Am Beginn der Coronakrise gingen die BKFP-Zahlen übrigens dramatisch zurück

Die Experten sprachen sich dafür aus, dass künftig alle Frauen ab 40 eingeladen werden sollten. Für die 40- bis 55-Jährigen votieren sie für eine Senkung des Intervalls auf ein Jahr, ebenso für Frauen mit besonders dichtem Brustgewebe. Dieses mache Veränderungen schwerer feststellbar und betreffe 30 bis 35 Prozent der weiblichen Bevölkerung.
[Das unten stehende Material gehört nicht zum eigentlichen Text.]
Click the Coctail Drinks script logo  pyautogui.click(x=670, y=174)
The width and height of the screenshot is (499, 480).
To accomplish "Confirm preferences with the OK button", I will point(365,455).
Wichtig wäre, dass Radiologen auf die Patientin abgestimmte Empfehlungen aussprechen können. Um die Teilnahme zu verbessern, sollten Gynäkologen und Allgemeinmedizinerinnen stärker eingebunden werden, im Sinne zweier „gleichberechtigter Arme„ - eingeladene und zugewiesene Mammographien. Außerdem brauche es „Role Models„ für migrantische Communitys.

Am Beginn der Coronakrise gingen die BKFP-Zahlen übrigens dramatisch zurück: um minus 56 Prozent im März und minus 86 Prozent im April 2020 in der Kernzielgruppe der 45- bis 69-Jährigen. Der nächste Lockdown im Herbst hatte auf die Teilnahme keine Auswirkungen mehr, es wurde aber auch nicht alles aufgeholt: 2020 war ein Rückgang von rund 41.000 Teilnehmerinnen zu verzeichnen (12,75 Prozent). Auch heuer sei man noch nicht auf dem Vor-Corona-Niveau von 2019, so Resch. Diese Fehler des ersten Lockdowns müsse man künftig vermeiden, forderte Wicke. „Zum Weltbrustkrebstag am 1. Oktober möchte ich die Frauen daran erinnern, auch in Pandemiezeiten die eigene Gesundheit in den Fokus zu rücken“, sagte Brigitte Ettl, Präsidentin der Plattform Patientensicherheit.

Jedes Jahr werden in Österreich mehr als 5.500 Brustkrebs-Neuerkrankungen und rund 1.600 Todesfälle gezählt. Jede achte Frau erkrankt daran.